• [Quoted text]:
** Begin **
Saab of course are no more, it was inevitable really as I liked them! A couple of weeks ago my wife’s elderly Mitsubishi decided to self destruct its gearbox and so I seized the opportunity to purchase a last gen Saab 9-5 saloon. I’d fallen in love with the design when it launched in 2010 and despite its GM underpinnings it looked and felt very Saab! There aren’t many of them around with low mileage so this does feel like my last chance to run a Saab as a daily driver. It’s a beautiful car that came to market just a little too late to save the quirky car maker: Beautiful Swedish Car, SAAB 9 5 - YouTube

Not content with just one Saab we’re now adding a second, a 2008 9-3 convertible for my daughter to the household. I had started looking at Golf’s because she has a motorway commute to college and I didn’t fancy her being in something tiny like a Micra or Fiesta at those speeds. The Golf is a great car but then I realised that for the same money as a Golf I could buy her a newer, lower mileage Saab 9-3 convertible that was probably better engineered and certainly a lot nicer looking.
** End **
• [Aim 1]: In the Saab post, what car is being added to the household for the writer's daughter?
• [Aim 2]: Retype the Saab post from "Not content with" to "lot nicer looking.".
• [Aim 3]: Pick up the Saab post where it stops and keep writing.
The material after this point comes from a separate source.

• [Collected material]:
** Begin **
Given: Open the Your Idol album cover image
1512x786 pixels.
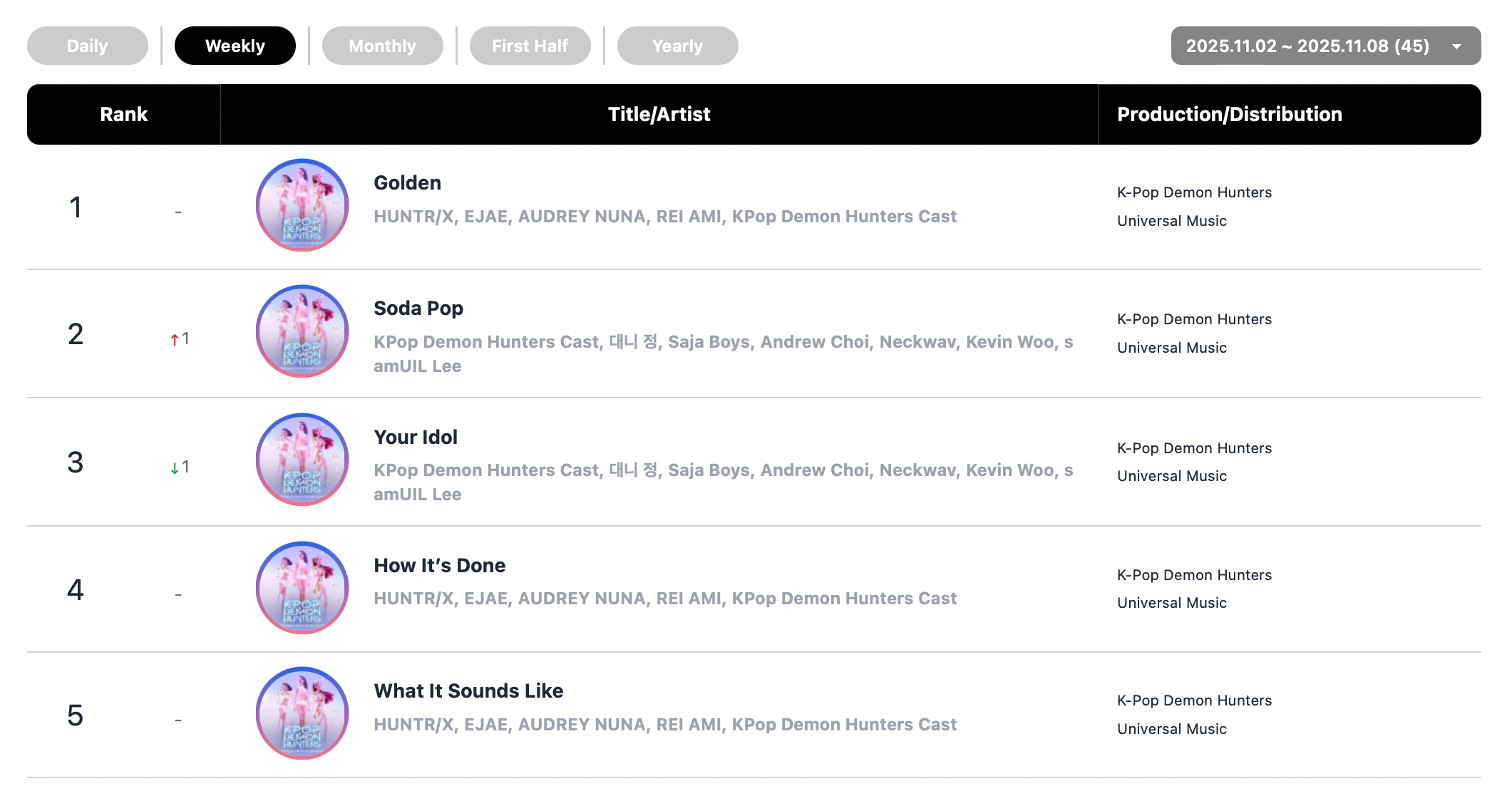Looking at the screenshot, I should [302, 460].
** End **
• [Right answer 1]: A 2008 Saab 9-3 convertible.

• [Right answer 2]:
Not content with just one Saab we’re now adding a second, a 2008 9-3 convertible for my daughter to the household. I had started looking at Golf’s because she has a motorway commute to college and I didn’t fancy her being in something tiny like a Micra or Fiesta at those speeds. The Golf is a great car but then I realised that for the same money as a Golf I could buy her a newer, lower mileage Saab 9-3 convertible that was probably better engineered and certainly a lot nicer looking.

• [Right answer 3]:
So this all begs the question how have naim survived and continued to go from strength to strength given my 35 year passion for the brand? Why do most people not like the same stuff I do? Why can’t I be content with just a nice Audi, an ipod, a Canon camera and a Specialised bicycle like everybody else? Does anybody else here feel like some kind of oddball?



Nope, it’s just you… :joy:


Of course!

Much like you I have enjoyed all manner of less than common alternatives to the current trends. From cameras, to chrome covered bicycles, off the beaten track hifi, early adopter of hybrid car and yes, I did the Saab thing too, from an early Saab 99 to my last one, a black and chrome trimmed 95 stuck out like a beacon amongst the bland BMWs and land rovers in the office car park. I still wish I had gone for the last gen 9-5, good looking car shame about the emissions.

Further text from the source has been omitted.